A Pessoa de Cristo é considerada um grande mistério (1Tm 3.16). No entanto, somos convidados a explorar esse mistério de Cristo com a garantia de que um dia chegaremos ao conhecimento do mistério de Deus - Cristo (Cl 2.2). Aqui, o mistério está relacionado à maneira como as naturezas divina e humana de Cristo juntaram-se em uma única Pessoa inefável. A igreja apostólica teve dificuldade de desenvolver uma linguagem adequada para descrever, em primeiro lugar, o relacionamento entre Jesus e a divindade (Concílio de Niceia em 325 d.C.) e, em segundo lugar, o relacionamento entre a Sua natureza divina e a Sua natureza humana (Concílio de Calcedônia em 451 d.C.). Enquanto a Bíblia apresenta Jesus como sendo distinto de outros indivíduos, de Deus Pai e do Espírito Santo, Ele jamais é apresentado como sendo distinto de si mesmo enquanto pessoa divina ou enquanto pessoa humana. É o Deus-homem quem diz: Antes que Abraão existisse, eu sou (Jo 8.58). Jesus Cristo [homem] é o mesmo ontem, e hoje, e eternamente [o divino] (Hb 13.8). Em nenhum outro ponto isso é mais importante do que na obra de Jesus com relação ao pecado. O Filho de Deus veio ao mundo como um ser humano real, para solucionar de uma vez por todas o problema do pecado. Isso inclui Sua obra expiatória na cruz, mas também Sua experiência com a tentação. Porque não temos um sumo sacerdote que não possa compadecer-se das nossas fraquezas; porém um que, como nós, em tudo foi tentado, mas em pecado (Hb 4.15). Esse texto me diz duas coisas: Jesus foi tentado, e Jesus não pecou.

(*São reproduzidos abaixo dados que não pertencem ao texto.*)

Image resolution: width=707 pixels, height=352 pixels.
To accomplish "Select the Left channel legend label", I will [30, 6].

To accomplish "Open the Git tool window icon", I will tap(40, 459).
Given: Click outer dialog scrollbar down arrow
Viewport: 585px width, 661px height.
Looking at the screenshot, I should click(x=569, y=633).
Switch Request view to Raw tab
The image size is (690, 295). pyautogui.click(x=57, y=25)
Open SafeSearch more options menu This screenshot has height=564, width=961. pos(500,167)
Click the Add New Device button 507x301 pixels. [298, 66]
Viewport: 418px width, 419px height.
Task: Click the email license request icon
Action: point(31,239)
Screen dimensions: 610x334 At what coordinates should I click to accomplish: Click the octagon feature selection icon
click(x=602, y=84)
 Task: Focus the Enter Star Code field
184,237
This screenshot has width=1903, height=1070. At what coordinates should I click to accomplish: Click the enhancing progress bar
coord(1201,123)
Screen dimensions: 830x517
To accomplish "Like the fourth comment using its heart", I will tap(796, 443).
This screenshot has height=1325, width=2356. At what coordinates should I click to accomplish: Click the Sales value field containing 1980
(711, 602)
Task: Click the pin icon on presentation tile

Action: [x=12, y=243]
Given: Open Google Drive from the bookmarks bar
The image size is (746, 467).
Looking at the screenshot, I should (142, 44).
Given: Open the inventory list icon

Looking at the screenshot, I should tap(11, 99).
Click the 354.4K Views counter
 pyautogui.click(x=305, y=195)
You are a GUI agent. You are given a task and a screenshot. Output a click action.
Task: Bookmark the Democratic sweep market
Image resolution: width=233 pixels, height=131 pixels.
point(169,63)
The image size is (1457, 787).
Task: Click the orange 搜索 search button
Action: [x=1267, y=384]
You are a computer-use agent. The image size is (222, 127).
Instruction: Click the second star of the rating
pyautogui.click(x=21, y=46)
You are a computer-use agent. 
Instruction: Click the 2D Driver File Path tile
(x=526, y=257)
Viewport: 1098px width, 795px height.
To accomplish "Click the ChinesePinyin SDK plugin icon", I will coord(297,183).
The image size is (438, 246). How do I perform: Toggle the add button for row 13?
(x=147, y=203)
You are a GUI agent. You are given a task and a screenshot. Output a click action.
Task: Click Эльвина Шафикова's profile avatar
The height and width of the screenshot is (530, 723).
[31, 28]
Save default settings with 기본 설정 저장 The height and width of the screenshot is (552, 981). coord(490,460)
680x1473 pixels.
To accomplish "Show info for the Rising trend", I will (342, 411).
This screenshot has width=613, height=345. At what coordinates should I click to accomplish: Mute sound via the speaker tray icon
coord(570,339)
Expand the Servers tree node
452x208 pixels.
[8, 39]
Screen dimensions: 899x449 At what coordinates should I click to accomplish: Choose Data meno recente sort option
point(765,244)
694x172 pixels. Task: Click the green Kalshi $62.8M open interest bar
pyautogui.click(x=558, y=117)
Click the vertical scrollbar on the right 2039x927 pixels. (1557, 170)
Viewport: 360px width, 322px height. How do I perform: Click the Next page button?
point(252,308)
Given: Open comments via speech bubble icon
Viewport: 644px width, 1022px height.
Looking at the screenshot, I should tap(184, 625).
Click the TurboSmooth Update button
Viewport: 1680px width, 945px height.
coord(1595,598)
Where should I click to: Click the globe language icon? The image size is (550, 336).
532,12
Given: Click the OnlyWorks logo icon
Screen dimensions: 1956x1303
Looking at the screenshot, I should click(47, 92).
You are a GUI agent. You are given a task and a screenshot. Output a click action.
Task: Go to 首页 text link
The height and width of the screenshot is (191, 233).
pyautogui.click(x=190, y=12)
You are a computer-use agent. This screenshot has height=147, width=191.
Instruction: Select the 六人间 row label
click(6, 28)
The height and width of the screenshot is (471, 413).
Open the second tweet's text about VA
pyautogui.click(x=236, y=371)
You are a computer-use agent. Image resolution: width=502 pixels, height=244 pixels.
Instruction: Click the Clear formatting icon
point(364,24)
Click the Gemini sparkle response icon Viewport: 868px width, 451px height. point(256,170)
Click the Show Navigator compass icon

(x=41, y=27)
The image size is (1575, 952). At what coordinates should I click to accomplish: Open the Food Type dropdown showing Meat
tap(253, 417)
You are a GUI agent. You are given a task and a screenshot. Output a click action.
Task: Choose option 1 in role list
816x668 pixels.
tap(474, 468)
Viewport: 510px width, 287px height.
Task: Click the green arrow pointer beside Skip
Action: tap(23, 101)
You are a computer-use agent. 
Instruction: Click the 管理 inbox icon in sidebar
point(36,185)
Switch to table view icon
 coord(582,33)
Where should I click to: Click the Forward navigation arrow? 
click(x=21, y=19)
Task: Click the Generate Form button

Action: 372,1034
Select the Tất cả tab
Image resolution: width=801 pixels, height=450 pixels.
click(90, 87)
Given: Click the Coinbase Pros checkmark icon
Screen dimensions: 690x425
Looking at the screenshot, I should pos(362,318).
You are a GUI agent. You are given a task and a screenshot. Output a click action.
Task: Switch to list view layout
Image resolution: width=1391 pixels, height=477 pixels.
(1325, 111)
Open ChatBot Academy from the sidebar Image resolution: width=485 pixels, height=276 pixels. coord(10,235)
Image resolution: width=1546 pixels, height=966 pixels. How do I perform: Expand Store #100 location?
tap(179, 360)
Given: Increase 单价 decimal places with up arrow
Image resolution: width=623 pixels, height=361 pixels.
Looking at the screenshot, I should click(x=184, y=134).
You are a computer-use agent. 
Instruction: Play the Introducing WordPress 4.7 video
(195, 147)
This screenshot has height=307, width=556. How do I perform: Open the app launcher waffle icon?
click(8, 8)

Então, como devemos entender a tentação de Jesus?

Muitos desejam especular sobre a dinâmica pessoal da experiência de Jesus com a tentação. A Sua reação ao pecado teve como base Sua força de vontade ou Sua natureza santa como Deus? Nenhuma resposta satisfatória pode ser dada a essa pergunta, já que ela é a pergunta errada a fazer. Nas Escrituras, Jesus jamais é distinguido de si mesmo enquanto homem ou de si mesmo enquanto Deus. Ele é uma pessoa com duas naturezas. A pergunta só é relevante se nós imaginarmos que Ele era meramente humano (Socinianismo) ou que as naturezas podem ser divididas de algum modo (Nestorianismo). No entanto, seria apropriado inquirirmos sobre a experiência de Jesus com a tentação e a Sua reação a ela. De que maneira Jesus confrontou a tentação em Seu nível pessoal mais profundo? Temos uma pista em Sua oração no Getsêmani. Tentado com a possibilidade de evitar a cruz (um pecado), Jesus disse: Meu Pai, se é possível, passa de mim este cálice; todavia, não seja como eu quero, mas como tu queres (Mt 26.39). Desprezando a vergonha da cruz, Jesus submeteu Sua vontade (humana e divina) à do Pai (Hb 12.2). Poderia ter sido diferente? Só se Ele não fosse a pessoa que afirmava ser. Então, qual foi o propósito da Sua tentação?

Duas ilustrações podem nos ajudar aqui:


  • Durante a ocupação do oeste americano, uma empresa ferroviária deparou-se com um problema. Uma ponte que se estendia sobre um profundo precipício ganhou a reputação de ser insegura. Depois de examinar cuidadosamente a ponte, oficiais ferroviários constataram que o temor era totalmente infundado, porém os rumores persistiam. Finalmente, eles decidiram formar um trem apenas de locomotivas pesadas. Durante um dia inteiro, enquanto centenas de pessoas observavam, esse trem atravessou repetidamente a ponte. Por que eles fizeram isso? Os engenheiros ferroviários realizaram essa experiência para ver se a ponte aguentaria ou para provar que ela aguentaria? A resposta óbvia aqui pode ser aplicada ao propósito das tentações de Cristo. O propósito era dar ao crente um Sumo Sacerdote experiente (veja Hb 2.18; 4.15).
  • Pergunta? Quão difícil seria dobrar um pedaço de 15cm de um arame tão fino como um fio de cabelo?  A resposta óbvia: qualquer criança conseguiria facilmente fazer isso. Mas, e se o arame fosse colocado dentro de uma barra de aço do tamanho de um tijolo? Ele ainda poderia ser dobrado? Sim, mas só se uma quantidade de força suficiente fosse aplicada ao mesmo tempo para envergar a barra de aço! Portanto, visto que a humanidade de Jesus (o arame) foi eternamente unida à Sua divindade (a barra de aço) em Belém, devemos concluir que a Sua natureza humana não podia ser dobrada sem que a Sua natureza divina fosse instantânea e igualmente afetada!